Assembler Tips
Interfacing with C language components from assembler
You can call C routines or write C callable assembly routines by understanding the calling convention and how the C compiler uses the AVR's registers:
- Using the assembler: http://www.nongnu.org/avr-libc/user-manual/assembler.html
- How to interface with C routines: http://www.nongnu.org/avr-libc/user-manual/FAQ.html#faq_reg_usage
One very important thing to remember is that r1 *must always* be cleared before invoking C functions. Similarly, r1 must be cleared when returning to C function from assembler.
16 bit and 32 bit math
Atmel has a nice cheat-sheet that outlines the algorithms to perform arithmetic on an 8-bit processor.
AVR 201: multiplication and division:
- http://ww1.microchip.com/downloads/en/AppNotes/Atmel-1631-Using-the-AVR-Hardware-Multiplier_ApplicationNote_AVR201.pdf
- http://ww1.microchip.com/downloads/en/AppNotes/avr201.zip
AVR 202: addition, subtraction and comparisons:
- http://ww1.microchip.com/downloads/en/AppNotes/doc0937.pdf
- http://ww1.microchip.com/downloads/en/AppNotes/avr202.zip
Use SUBI+SBCI for Fast additions
When in tigh loops, and need to add constant values to registers, you can save a register and load intruction by using SUBI + SBCI instead of ADD + ADC. The trick is to substact the complemented values.
So instead of:
ldi r20, lo8(0x1234) ldi r21, hi8(0x1234) add ZL, r20 adc ZH, r21
do:
subi ZL, lo8(-(0x1234)) sbci ZH, hi8(-(0x1234))
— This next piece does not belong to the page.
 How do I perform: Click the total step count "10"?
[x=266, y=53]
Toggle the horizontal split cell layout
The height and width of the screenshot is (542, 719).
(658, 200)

If the constant you want to add is small, keep in mind that you can also use the ADIW and SBIW instructions (for registers r25:r24, XH:XL, YH:YL and ZH:ZL)!
Branch by a Single Bit
Sometimes, you just want to test if a bit is set - like a flag. Normally you could use the SBRS or SBRC instructions for this purpose like:
sbrs r0, 1 ; Skip if bit 1 is set ((r0 & 0x02) != 0) rjmp bit1_was_clear (...) bit1_was_clear: (...)
Of course if you have a single instruction to perform when the bit was set or clear, you can use that directly instread of jumping.
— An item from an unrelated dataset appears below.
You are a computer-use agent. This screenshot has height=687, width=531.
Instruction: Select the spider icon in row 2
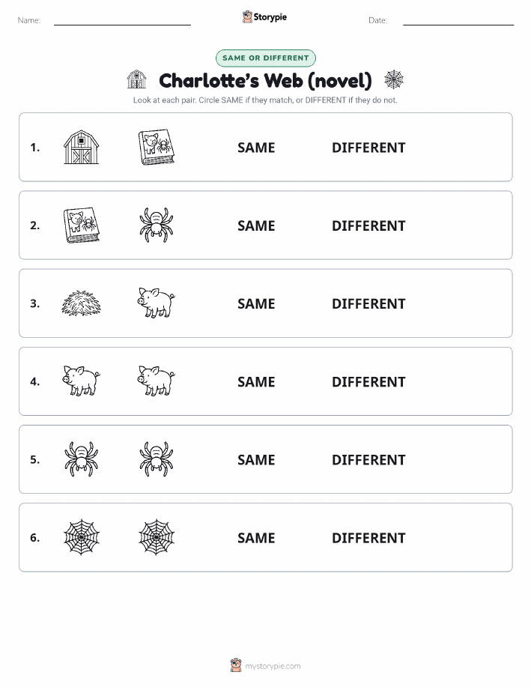[x=157, y=226]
In some cases, you might not want to keep the value in a register (such as when you are short in registers, for example when designing video mode or inline mixer code). This case the T flag can come handy:
bst r0, 1 ; Store bit 1 of the register for later use (...) brtc bit1_was_clear (...) bit1_was_clear: (...)
The T flag also has the peculiar property of not being set or cleared by any operation other than bst, set and clt. So it is immune to arithmetic, comparisons and other bit operations.
Jump Table
Jump to a location based on a calculation, much like a switch() in C:
mov ZL, r0 ; Load index (in this example in r0) ldi ZH, 0 subi lo8(-(pm(jump_table))) sbci hi8(-(pm(jump_table))) ijmp jump_table: rjmp jump_target_0 rjmp jump_target_1 rjmp jump_target_2 jump_target_0: (...) jump_target_1: (...) jump_target_2: (...)
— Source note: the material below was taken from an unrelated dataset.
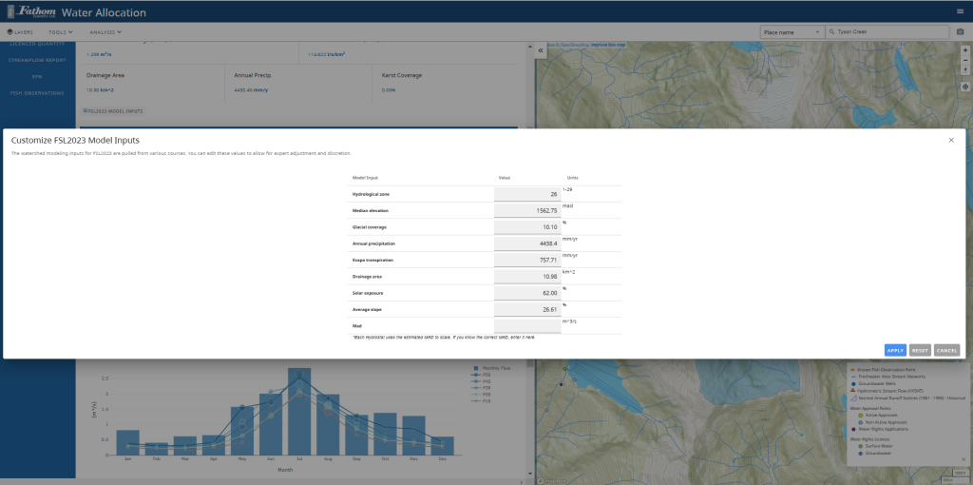The image size is (973, 485).
Task: Open the Place name search type dropdown
Action: pos(791,31)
You can also call functions this way via icall, instead of ijmp.
Multiply without MUL
In AVR assembler, the mul family of instructions treat the r0:r1 like an accumulator; it gets destroyed and replaced with the result without exception. If you can afford to destroy your operands instead, use bit shifts and addition.
; r25:r24 * 2 -> r25:r24 lsl r24 ; high bit goes into carry rol r25 ; move the carry into low bit of r25
; r25:r24 / 2 -> r25:r24 lsr r25 ; low bit goes into carry ror r24 ; move the carry into high bit of r24
; r24 * 2 -> r25:r24 ldi r25, 0 lsl r24 ; high bit goes into carry rol r25 ; move the carry into low bit of r25
Each shift left is equivalent to mutiplying by two, and each shift right is equivalent to dividing by two. Keep in mind that since the mul family of instructions are fast, it is most often better to just use them!
Use sbc for fast set/clear of a register based on the carry
lsl r24 ; shift the msb of r24 in the carry sbc r0, r0 ; if carry == 0 -> r0 = 0, if carry == 1 -> r0 = 0xff
You may use this technique to sign-extend after a muls processing a fixed-point number (often useful in inline mixer design).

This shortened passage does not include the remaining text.